Scanned the seven illustration elements for the upcoming ska cover comp album.
Below is the initial rough layout. I was asked to change the text/title panels around (to read diagonally from upper left to lower right, like a tic-tac-toe) so I broke a few of up the illustrations up onto separate pieces of paper. And extended the art to allow room to move things around to fit better in the revised panel layout. So I'm no longer sure exactly what the finished cover will look like when Sarah is done putting it together and coloring everything. To be honest, I'm terrible at working for color most of the time. Unless the initial idea has a color scheme or main color from the outset, I am always taken aback by the final colors, it's always a revelation. Usually for good, but I am so used to Sarah's colors I am always thrown initially when someone else works over my line art, even if it's lovely. To be fair, I haven't seen a coloring job on my art that made me unhappy since the old days of color separation and deadline hell. Fight-Man being a prime example of a color job i was extremely unhappy with. If I didn't push the schedule, we had a different colorist lined up that was supposed to do but had to drop out because of scheduling. Things happen.

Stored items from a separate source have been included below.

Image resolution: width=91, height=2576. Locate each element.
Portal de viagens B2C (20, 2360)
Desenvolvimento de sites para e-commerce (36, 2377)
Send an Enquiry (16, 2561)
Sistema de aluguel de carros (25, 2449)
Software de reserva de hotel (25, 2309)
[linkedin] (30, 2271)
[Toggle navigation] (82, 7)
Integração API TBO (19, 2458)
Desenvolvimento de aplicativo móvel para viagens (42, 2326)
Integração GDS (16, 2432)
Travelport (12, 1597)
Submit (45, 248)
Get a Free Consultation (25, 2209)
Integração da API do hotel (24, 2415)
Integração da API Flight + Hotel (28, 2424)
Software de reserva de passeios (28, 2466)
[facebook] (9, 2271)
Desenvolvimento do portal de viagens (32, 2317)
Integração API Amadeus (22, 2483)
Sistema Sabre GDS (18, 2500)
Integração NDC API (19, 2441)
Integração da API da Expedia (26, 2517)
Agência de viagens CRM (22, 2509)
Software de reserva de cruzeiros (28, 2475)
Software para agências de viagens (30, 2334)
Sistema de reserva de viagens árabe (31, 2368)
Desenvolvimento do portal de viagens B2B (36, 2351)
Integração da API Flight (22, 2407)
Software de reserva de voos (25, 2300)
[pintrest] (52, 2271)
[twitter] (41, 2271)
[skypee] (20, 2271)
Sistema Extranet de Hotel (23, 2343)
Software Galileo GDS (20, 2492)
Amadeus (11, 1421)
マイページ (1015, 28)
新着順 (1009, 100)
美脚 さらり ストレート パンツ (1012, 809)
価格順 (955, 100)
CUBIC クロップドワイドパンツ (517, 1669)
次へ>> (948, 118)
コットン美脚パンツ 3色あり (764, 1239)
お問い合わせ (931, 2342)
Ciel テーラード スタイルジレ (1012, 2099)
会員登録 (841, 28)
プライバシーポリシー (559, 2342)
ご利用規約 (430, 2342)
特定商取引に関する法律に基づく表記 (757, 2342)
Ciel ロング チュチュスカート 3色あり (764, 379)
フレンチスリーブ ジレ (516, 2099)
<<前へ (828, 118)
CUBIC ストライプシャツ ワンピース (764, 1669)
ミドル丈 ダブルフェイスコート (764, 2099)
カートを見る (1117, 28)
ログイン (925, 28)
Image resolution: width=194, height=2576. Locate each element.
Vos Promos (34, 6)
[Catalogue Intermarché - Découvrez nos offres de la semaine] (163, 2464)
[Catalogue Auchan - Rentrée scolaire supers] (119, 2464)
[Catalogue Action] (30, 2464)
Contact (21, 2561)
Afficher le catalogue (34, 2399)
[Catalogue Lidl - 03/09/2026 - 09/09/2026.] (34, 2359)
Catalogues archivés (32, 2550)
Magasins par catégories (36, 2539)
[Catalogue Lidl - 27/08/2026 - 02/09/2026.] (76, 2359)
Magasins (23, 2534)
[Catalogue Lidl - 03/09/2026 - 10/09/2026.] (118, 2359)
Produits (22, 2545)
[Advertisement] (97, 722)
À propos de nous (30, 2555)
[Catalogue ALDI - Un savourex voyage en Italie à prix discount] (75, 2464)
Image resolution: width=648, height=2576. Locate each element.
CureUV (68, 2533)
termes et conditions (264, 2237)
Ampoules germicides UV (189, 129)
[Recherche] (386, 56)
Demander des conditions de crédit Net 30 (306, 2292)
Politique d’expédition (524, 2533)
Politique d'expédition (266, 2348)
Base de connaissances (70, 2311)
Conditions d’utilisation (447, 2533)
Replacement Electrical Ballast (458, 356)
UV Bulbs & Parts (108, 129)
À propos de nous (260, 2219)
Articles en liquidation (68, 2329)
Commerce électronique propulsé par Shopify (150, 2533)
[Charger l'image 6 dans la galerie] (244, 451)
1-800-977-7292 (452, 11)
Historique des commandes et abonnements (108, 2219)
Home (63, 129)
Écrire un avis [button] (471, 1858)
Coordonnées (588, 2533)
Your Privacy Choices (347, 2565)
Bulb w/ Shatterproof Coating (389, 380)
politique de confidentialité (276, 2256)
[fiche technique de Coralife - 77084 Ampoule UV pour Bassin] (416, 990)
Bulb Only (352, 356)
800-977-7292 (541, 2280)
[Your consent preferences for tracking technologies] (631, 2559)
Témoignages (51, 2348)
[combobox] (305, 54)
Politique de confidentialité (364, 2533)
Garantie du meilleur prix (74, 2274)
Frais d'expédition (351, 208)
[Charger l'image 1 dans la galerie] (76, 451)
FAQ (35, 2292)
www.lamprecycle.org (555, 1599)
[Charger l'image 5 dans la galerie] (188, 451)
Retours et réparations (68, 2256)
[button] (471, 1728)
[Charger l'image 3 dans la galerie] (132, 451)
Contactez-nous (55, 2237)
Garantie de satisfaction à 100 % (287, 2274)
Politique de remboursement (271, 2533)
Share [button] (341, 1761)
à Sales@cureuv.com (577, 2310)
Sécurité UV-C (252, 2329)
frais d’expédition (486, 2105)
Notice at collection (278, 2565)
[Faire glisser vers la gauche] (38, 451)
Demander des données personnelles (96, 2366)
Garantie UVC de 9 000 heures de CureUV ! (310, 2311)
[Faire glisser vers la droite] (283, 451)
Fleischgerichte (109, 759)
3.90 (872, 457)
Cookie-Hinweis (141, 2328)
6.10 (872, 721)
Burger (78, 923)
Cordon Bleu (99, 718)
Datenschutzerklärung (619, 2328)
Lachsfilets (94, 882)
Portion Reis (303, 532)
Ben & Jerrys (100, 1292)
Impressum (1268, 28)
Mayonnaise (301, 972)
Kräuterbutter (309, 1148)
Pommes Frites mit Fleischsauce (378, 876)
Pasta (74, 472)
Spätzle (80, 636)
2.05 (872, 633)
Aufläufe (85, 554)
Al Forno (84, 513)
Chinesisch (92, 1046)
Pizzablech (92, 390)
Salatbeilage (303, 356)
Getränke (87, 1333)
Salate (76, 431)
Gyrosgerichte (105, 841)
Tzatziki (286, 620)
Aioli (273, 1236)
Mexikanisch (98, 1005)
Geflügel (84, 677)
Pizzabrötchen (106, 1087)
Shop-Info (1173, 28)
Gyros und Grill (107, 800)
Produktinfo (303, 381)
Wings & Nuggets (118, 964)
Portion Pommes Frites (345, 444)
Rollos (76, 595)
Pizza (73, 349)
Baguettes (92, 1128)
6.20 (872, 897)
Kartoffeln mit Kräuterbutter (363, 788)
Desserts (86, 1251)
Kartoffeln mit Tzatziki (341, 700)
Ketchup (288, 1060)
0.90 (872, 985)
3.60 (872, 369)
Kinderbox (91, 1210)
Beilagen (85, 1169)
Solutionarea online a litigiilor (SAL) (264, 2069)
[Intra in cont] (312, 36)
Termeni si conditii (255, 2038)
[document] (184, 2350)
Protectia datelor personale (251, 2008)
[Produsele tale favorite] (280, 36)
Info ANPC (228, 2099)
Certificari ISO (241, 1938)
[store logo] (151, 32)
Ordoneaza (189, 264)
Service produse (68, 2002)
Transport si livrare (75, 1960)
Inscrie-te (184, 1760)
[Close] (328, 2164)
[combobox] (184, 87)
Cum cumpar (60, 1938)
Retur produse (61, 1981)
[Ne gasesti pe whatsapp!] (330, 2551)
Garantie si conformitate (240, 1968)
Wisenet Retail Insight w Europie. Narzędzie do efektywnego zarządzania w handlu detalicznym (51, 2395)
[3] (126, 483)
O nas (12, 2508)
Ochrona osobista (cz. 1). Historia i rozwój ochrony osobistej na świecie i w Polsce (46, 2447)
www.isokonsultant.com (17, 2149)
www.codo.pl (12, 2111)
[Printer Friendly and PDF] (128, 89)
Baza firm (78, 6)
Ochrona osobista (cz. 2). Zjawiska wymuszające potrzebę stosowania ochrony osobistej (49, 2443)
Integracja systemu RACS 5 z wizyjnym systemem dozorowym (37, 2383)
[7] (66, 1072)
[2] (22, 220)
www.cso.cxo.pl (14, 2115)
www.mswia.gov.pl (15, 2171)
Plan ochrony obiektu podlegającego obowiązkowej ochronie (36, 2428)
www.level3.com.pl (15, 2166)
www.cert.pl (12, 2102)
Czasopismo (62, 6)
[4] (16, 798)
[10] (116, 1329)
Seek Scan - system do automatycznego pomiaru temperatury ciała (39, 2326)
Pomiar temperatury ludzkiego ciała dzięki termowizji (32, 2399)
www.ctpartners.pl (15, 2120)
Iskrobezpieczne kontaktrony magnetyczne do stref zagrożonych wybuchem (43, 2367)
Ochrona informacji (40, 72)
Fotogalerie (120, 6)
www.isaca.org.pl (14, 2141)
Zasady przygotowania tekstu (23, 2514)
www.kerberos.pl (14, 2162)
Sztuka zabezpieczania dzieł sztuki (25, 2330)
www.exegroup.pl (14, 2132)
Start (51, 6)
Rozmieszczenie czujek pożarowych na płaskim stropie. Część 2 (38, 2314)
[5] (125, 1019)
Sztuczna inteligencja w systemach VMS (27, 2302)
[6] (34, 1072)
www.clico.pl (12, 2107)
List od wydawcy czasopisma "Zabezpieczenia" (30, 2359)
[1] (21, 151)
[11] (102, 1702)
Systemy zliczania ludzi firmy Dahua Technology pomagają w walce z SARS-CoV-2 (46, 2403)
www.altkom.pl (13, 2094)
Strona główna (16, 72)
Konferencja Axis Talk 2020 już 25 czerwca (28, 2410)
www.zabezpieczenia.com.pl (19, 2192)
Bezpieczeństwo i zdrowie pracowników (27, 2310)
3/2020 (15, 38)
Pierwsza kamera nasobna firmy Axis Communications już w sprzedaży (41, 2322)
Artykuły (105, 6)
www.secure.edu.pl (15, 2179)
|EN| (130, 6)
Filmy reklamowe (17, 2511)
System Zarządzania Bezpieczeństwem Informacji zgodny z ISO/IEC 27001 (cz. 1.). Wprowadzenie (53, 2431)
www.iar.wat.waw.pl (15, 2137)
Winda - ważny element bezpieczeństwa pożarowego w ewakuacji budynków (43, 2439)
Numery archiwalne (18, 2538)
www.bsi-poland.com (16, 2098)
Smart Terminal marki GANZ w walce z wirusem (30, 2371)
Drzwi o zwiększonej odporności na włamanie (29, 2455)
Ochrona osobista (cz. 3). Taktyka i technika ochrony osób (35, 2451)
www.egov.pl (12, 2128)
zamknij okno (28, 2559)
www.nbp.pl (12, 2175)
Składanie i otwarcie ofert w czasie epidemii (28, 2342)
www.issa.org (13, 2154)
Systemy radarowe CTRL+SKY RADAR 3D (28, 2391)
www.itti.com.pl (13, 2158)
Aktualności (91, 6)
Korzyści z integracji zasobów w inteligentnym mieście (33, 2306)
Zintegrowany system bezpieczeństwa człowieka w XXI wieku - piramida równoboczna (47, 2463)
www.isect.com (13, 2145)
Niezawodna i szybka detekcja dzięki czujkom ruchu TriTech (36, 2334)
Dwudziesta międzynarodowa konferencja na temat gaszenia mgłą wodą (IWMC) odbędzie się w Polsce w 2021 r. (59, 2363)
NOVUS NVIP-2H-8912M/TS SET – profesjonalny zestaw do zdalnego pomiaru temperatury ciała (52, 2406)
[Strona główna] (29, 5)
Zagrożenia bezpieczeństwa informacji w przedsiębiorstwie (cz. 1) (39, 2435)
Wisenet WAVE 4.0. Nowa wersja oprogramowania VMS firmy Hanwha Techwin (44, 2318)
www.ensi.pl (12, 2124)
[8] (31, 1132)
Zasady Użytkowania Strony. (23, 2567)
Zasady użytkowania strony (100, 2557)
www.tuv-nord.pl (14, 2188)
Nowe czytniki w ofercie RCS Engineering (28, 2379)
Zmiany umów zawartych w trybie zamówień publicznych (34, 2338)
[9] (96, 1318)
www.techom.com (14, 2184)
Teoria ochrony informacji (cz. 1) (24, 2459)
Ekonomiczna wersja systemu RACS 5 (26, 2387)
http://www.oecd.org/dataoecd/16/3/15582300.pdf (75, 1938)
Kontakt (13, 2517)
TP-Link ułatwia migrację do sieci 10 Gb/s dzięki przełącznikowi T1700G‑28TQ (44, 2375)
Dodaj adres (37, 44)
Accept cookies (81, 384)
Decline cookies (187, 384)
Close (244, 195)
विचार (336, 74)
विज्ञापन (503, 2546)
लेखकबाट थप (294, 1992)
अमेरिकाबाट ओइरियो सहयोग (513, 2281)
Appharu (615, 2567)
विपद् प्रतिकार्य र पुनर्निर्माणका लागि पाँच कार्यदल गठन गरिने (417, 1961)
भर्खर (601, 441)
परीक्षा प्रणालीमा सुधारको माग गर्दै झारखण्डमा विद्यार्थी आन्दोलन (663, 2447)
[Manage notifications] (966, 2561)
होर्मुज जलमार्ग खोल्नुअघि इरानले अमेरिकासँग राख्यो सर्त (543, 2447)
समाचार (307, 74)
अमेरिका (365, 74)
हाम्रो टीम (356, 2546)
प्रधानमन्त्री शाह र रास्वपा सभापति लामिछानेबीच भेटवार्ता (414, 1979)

You can also see how I revised things on my own. Panel five loses the dancing feet up-front (recalling the Dance Craze album cover) because I thought it would get muddled with more detail, especially at smaller sizes and thumbnails. This will likely look cluttered as a thumbnail (my work? Cluttered?). I don't know how to plan for that. Hopefully it looks fine. I also cut deeper background stuff in panel seven and extra figures in five and nine.
It's hard for me to 'erase" elements to allow images to breathe, I fear white space like George Perez, but it often is a good idea to dial things back. I'll learn before I burn, I will. I will! But for those out there with a detail mania, remember this: the reader/viewer (and often the client) have no idea what you've erased or planned to draw but decided against. Either for clarity, for deadline reasons, or both. So you're not cheating. You're not cheating! And even if you think you are (or kind of know you are), so what, cheating isn't really cheating. if you're not screwing with the storytelling of a comic or what's necessary to the image, you're not cheating. It's being discretionary. it's pragmatic, especially if you're overwhelmed and you're not getting paid a lot. Then it's self-care. You've probably done more than is warranted, anyway, perhaps even more than is wanted, weighing down the image. Ease up. Just because I rarely do it doesn't mean it isn't a good idea!